- Church: Catholic Church
- Diocese: Diocese of Fukuoka
- In office: 9 June 1931 – 21 May 1941
- Predecessor: Fernand-Jean-Joseph Thiry
- Successor: Dominic Senyemon Fukahori
- Other post: Titular Bishop of Arabissus (1941-1954)

Orders
- Ordination: 29 June 1905
- Consecration: 29 September 1931 by Jean-Baptiste-Alexis Chambon [fr]

Personal details
- Born: 16 July 1882 Saint-Inglevert, Pas-de-Calais, France
- Died: 12 August 1954 (aged 72) Kamakura, Kanagawa Prefecture, Japan

= Albert Breton =

Albert Henri Charles Breton (16 July 1882 – 12 August 1954), born in Saint-Inglevert, was a French clergyman and bishop for the Roman Catholic Diocese of Fukuoka. He was ordained in 1905 and became a priest at La Société des Missions Etrangères, starting his career as a missionary in Japan that year. He was first stationed at Hakodate for five years. In 1910, he was a parish priest at Aomori when the church and his residence was destroyed by a fire and needed to be rebuilt. He contracted poliomyelitis mid-year and returned to France where he received medical care until 1912. He collaborated with Roman Catholics in the United States and Canada until 1921.

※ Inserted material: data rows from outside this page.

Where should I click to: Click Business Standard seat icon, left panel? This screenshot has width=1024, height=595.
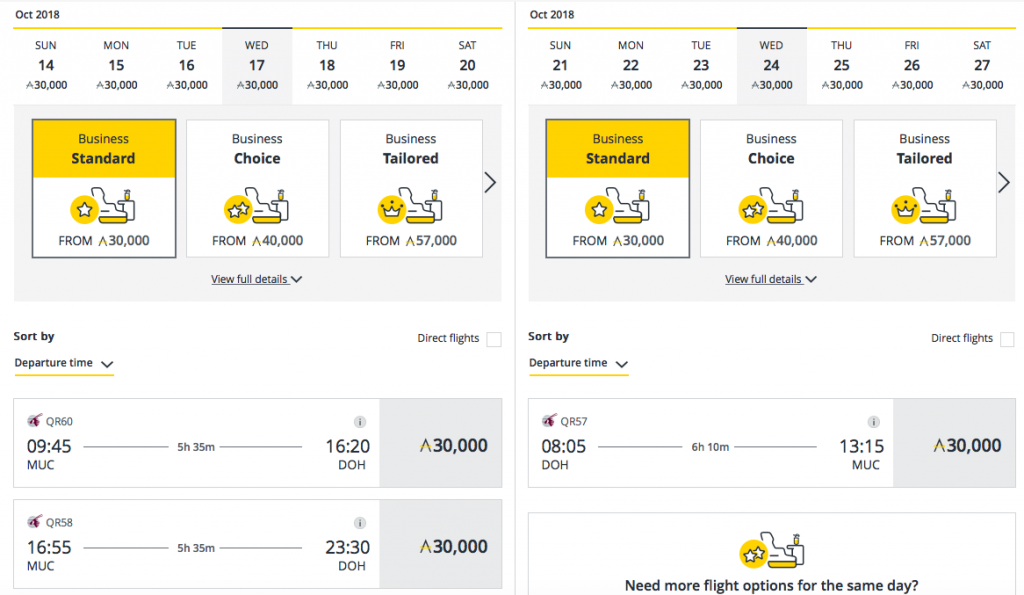104,208
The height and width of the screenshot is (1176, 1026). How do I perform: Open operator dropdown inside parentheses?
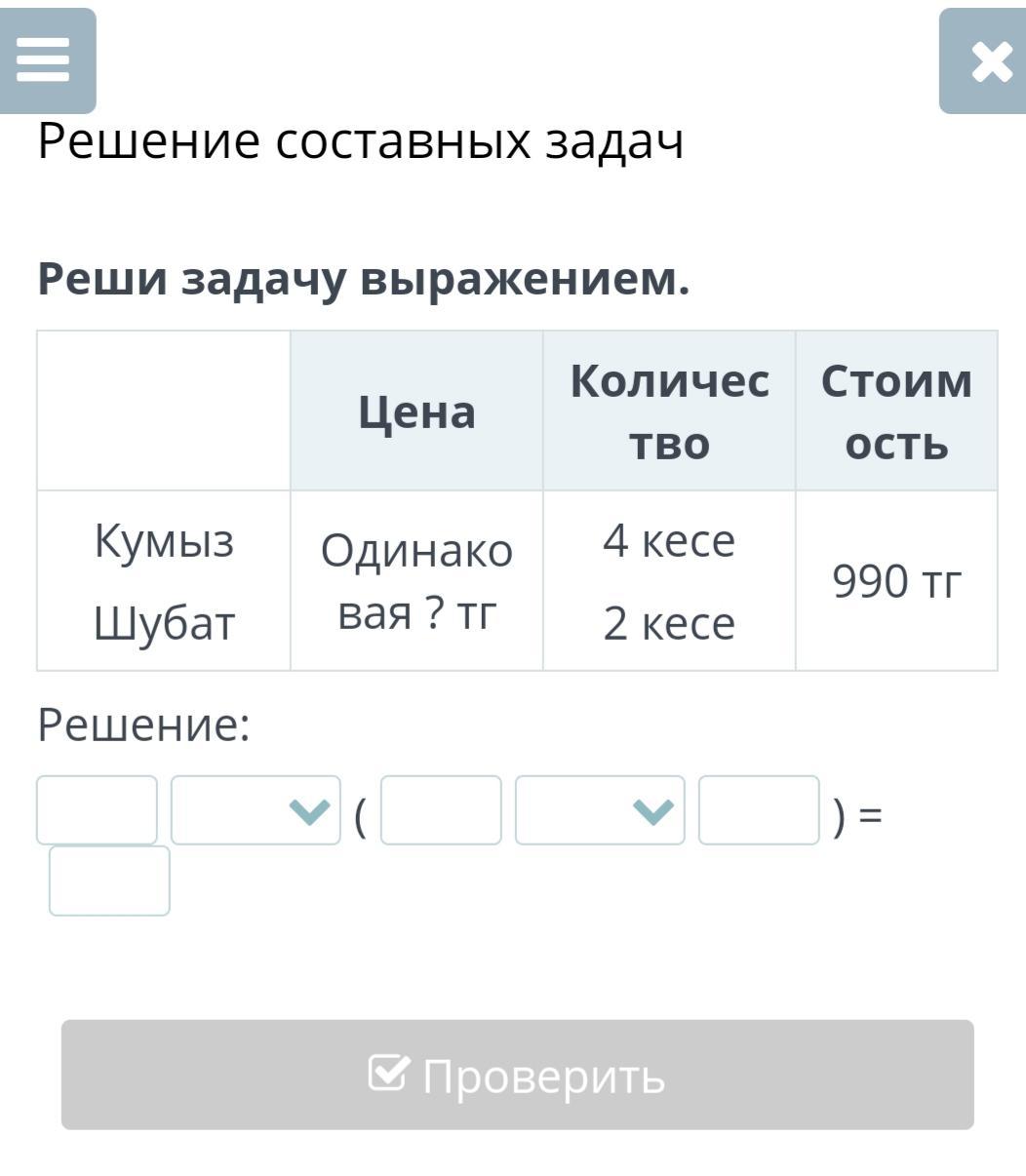[600, 809]
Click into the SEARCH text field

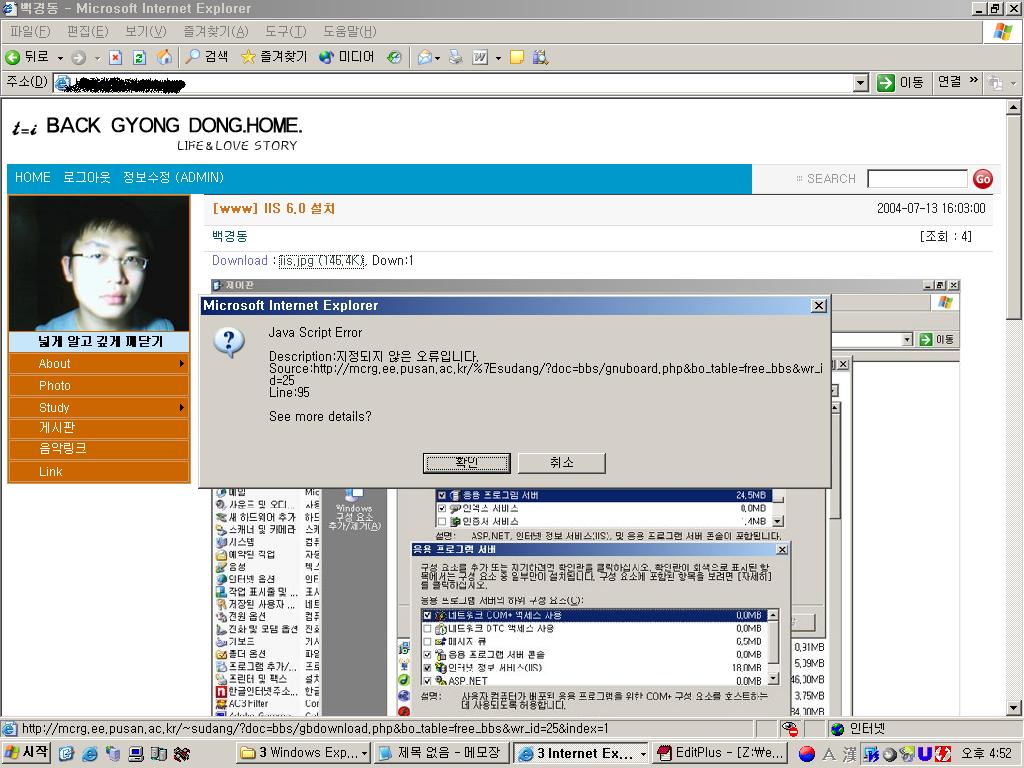(x=916, y=178)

From 1921 to 1931, Breton was assigned to Tokyo. He trained nuns acquired from the United States and operated kindergarten, orphanage, and hospice foundations. He was appointed bishop at Fukuoka and ordained a bishop in 1931. He resigned in January 1941, when the missionary was operated by the Priests of Saint Sulpice of Canada.

Breton was appointed titular bishop of Arabissus on 12 May 1941. He was a missionary in Tokyo from 1942 to 1952, during which he expanded mission posts, opened more schools for children, and built new churches. On 8 December 1941 (the day after the Japanese attack on Pearl Harbor), he was arrested by the Japanese police. He was detained until 8 April 1942. On 29 September 1949, he was awarded the Legion of Honour.

Breton died in 1954 and was buried in Yokosuko (Yokosuka), Japan.